### atlasworld's blog

By atlasworld, history, 3 years ago, Given an array A of N numbers, you have to perform B operations. In each operation, you have to pick any one of the N elements and add original value(value stored at index before we did any operations) to it's current value. You can choose any of the N elements in each operation.

Perform B operations in such a way that the largest element of the modified array(after B operations) is minimised. Return an integer corresponding to the minimum possible largest element after K operations.

Example:

Input : A = [1, 2, 3, 4] B = 3

Output : 4

Explanation : After the 1st operation the array would change to [2, 2, 3, 4] After the 2nd operation the array would change to [3, 2, 3, 4] After the 3rd operation the array would change to [4, 2, 3, 4]

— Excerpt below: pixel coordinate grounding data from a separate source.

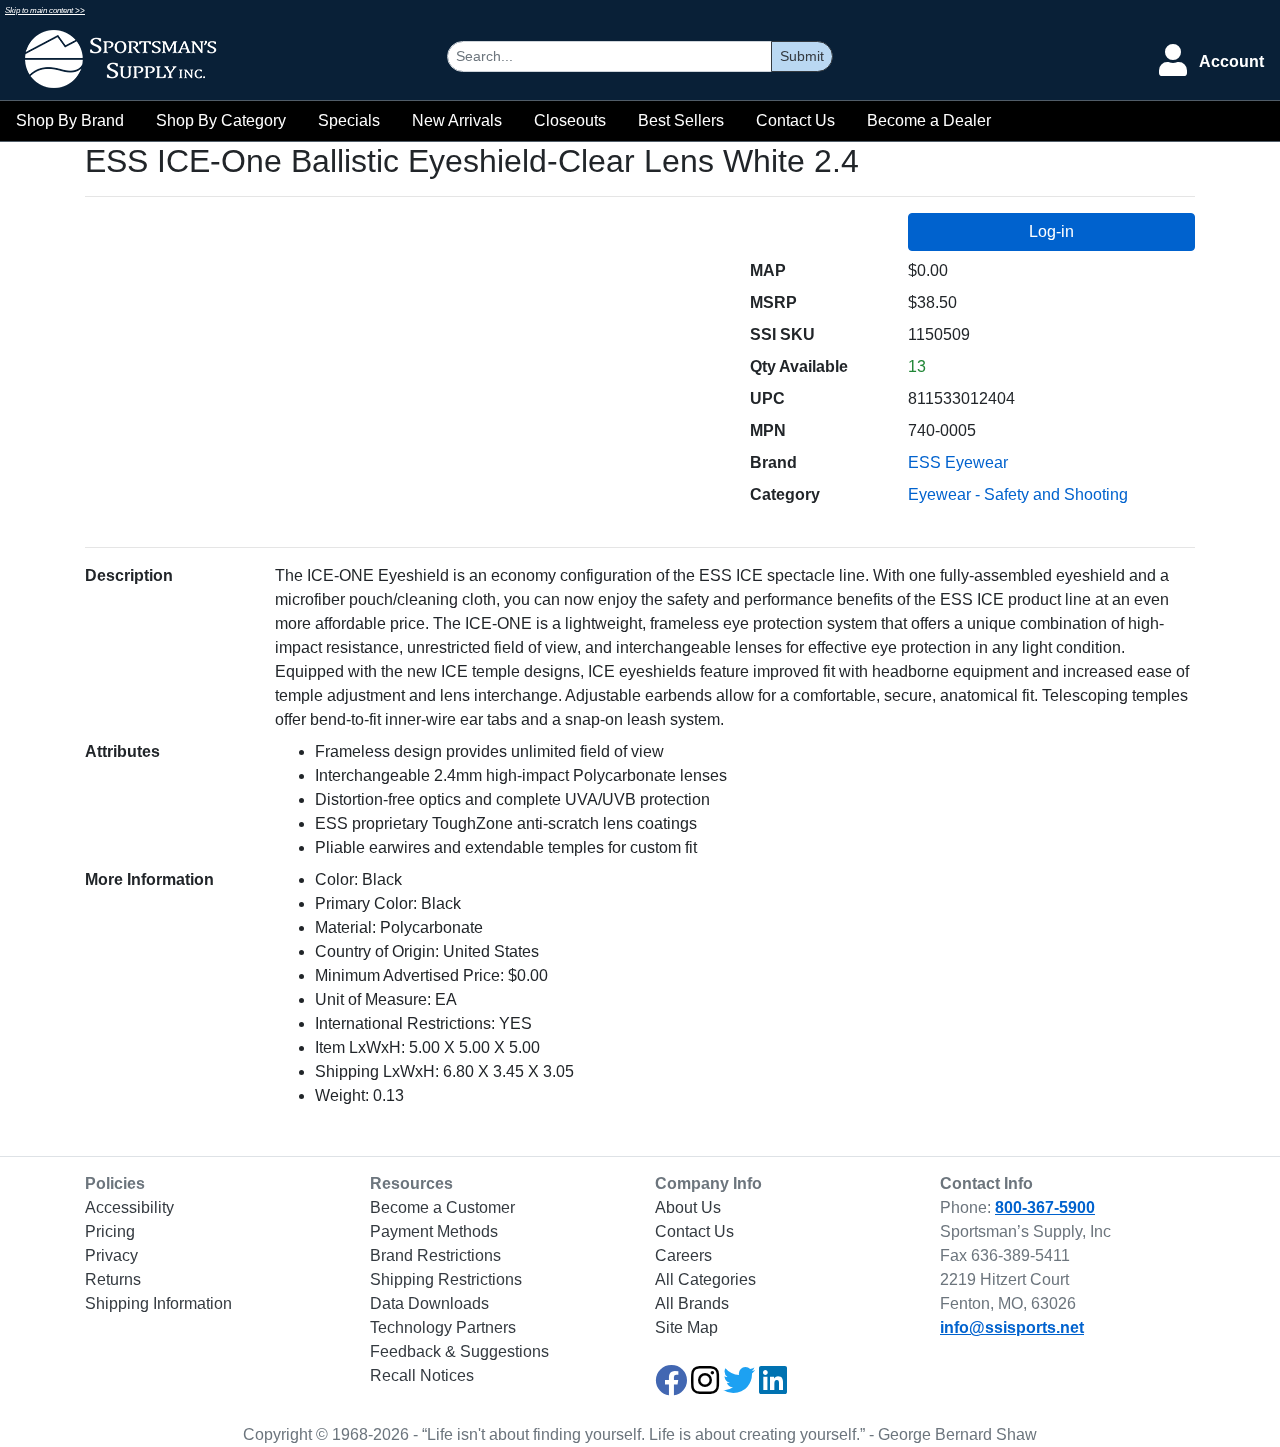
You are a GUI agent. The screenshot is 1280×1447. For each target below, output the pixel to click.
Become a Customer (442, 1207)
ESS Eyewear (958, 462)
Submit (802, 56)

A : [ 8, 6, 4, 2 ] B : 8 The expected returned value : 12

Thanks : the problem is solved, one more way to solve this problem is to use min heap priority queue with the following comparator

struct op
{
bool operator()(const pll &a , const pll &b)
{
return a.fi + a.se > b.fi + b.se; /// greater than bcoz min and max works reverse in comparator, what i observed till now.
}
}; Comments (10)
 » i think this problem can be solved by using binary search on answer. try to think this way.
•  » » Yes I think binary search should work in the range [orginal_max , original_max*(b+1)]. Now to check whether an answer(call it x) is possible or not, greedily start incrementing the value in increasing order such that it is <=x. If you end up such that operations are remaining and can't increment an element anymore then it's not possible.
 » 3 years ago, # | ← Rev. 2 →   I'm not sure about this, but I think it's correct. In each operation, do the operation on the number that will be minimal after it's modified. You can do this using set (for each i from 1 to N, you keep modified_array[i] + original_array[i] in the set) and in each operation you just modify the "best" number (number from set.begin()).
•  » » it may lead to TLE if constraint of B is large and array element is very small.
•  » » » You're right, binary search is a better solution :)
 » 3 years ago, # | ← Rev. 3 →   The ideia I found correct is: Guess the answer to be X. To check if it is possible to find X as a maximum value you have to use at least B operations. The check function is: go from 1 to N and find the Y value that array[i]*Y <= X and Y is the maximum possible number. Then, if the sum of Ys over all the array is greater then or equal to B, X is a possible answer. So, try to decrease the answer. Otherwise, try to increase the answer. To guess the answer, the fastest way is using binary search! Hope it helps you!
•  » » yes, BS can also solve this problem along with priority queue. Thanks !
 » 3 years ago, # | ← Rev. 4 →   This will work. `int Solution::solve(vector &a, int b) { int n=a.size(); //min heap priority_queue< pair , vector >, greater > > q; for(int i=0;i p = make_pair (2*a[i] , i); q.push(p); } int ans=INT_MIN; vector < int > curr=a; while(b--) { pair p=q.top(); int i=p.second; curr[i]+=a[i]; q.pop(); p=make_pair(curr[i]+a[i],i); q.push(p); } for(int i=0;i
•  » » I don't want to be mean. But there's a reason why some people remain gray/green/cyan. It is because they dump unreadable code with masqueraded logic (worse still, some post unformatted code). For God's sake, humans are not compilers. Describe key points of your logic and post minimal and clear code samples.
•  » » » chill bro Below is the approach. After reading the approach go through my code, you will get it.Let’s keep a state array to keep track of the value of every element in the array after K operations. Maintain a state array, which tells about the state of the array after every operation. Initially, state array will be the same as the initial array. We need to consider the next state of every element in the array. Consider a min heap. And initially push the next state of every element in the heap. Note that you need to keep track of the indices of every element in the heap, present in the initial array. Pick the top element, and change the state of that element, in the state array. Pop this element and push the next state in the heap. At every operation we are choosing the element whose next state is minimum, hence there are only two possibilities: 1) Either the maximum element remains the same, and we return that element directly. 2) The next state of the popped element is the maximum. We made sure changing the state of this element is the best option, as the next state of this element is the minimum. Hence the maximum will be the least using this approach.